- INFORMATION GIVEN
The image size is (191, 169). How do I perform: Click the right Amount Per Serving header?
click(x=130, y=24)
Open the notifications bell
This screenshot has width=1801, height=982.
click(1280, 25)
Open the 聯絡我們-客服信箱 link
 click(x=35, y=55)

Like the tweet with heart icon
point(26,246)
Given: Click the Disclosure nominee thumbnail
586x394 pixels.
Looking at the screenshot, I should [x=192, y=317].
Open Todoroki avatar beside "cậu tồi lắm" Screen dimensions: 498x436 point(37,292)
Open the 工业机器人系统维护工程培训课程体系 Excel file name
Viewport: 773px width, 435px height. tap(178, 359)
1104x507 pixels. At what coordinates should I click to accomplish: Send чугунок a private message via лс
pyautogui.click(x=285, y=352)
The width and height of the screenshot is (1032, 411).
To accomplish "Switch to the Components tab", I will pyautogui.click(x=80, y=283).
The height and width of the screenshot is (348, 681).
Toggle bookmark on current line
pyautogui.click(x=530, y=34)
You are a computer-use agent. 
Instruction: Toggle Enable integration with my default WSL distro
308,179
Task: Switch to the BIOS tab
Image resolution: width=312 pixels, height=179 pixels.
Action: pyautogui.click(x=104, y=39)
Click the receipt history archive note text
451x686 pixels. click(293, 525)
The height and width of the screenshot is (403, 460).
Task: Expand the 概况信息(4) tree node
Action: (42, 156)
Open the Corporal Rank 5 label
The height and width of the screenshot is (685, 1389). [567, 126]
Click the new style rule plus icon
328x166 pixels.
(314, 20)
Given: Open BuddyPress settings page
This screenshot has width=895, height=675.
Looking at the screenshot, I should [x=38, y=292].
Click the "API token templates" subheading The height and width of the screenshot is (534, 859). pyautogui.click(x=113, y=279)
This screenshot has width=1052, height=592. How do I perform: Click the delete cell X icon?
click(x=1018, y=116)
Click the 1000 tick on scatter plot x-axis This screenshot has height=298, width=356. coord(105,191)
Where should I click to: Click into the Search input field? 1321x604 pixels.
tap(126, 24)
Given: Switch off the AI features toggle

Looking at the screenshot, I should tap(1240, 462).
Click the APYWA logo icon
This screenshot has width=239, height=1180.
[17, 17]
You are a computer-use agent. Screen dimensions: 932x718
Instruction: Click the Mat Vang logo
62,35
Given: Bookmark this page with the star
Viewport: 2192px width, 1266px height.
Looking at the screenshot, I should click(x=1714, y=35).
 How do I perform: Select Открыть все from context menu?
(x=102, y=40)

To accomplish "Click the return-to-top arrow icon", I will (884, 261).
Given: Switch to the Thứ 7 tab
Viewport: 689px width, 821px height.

- WORK INSTRUCTIONS
Among the records above, a stretch begins at the line containing "The height and width of the screenshot is (348, 681)." and ends at the line containing "You are a computer-use agent. Screen". Restate that stretch word for word, and nothing else.

- FINISHED TASK
The height and width of the screenshot is (348, 681).
Toggle bookmark on current line
pyautogui.click(x=530, y=34)
You are a computer-use agent. 
Instruction: Toggle Enable integration with my default WSL distro
308,179
Task: Switch to the BIOS tab
Image resolution: width=312 pixels, height=179 pixels.
Action: pyautogui.click(x=104, y=39)
Click the receipt history archive note text
451x686 pixels. click(293, 525)
The height and width of the screenshot is (403, 460).
Task: Expand the 概况信息(4) tree node
Action: (42, 156)
Open the Corporal Rank 5 label
The height and width of the screenshot is (685, 1389). [567, 126]
Click the new style rule plus icon
328x166 pixels.
(314, 20)
Given: Open BuddyPress settings page
This screenshot has width=895, height=675.
Looking at the screenshot, I should [x=38, y=292].
Click the "API token templates" subheading The height and width of the screenshot is (534, 859). pyautogui.click(x=113, y=279)
This screenshot has width=1052, height=592. How do I perform: Click the delete cell X icon?
click(x=1018, y=116)
Click the 1000 tick on scatter plot x-axis This screenshot has height=298, width=356. coord(105,191)
Where should I click to: Click into the Search input field? 1321x604 pixels.
tap(126, 24)
Given: Switch off the AI features toggle

Looking at the screenshot, I should tap(1240, 462).
Click the APYWA logo icon
This screenshot has width=239, height=1180.
[17, 17]
You are a computer-use agent. Screen dimensions: 932x718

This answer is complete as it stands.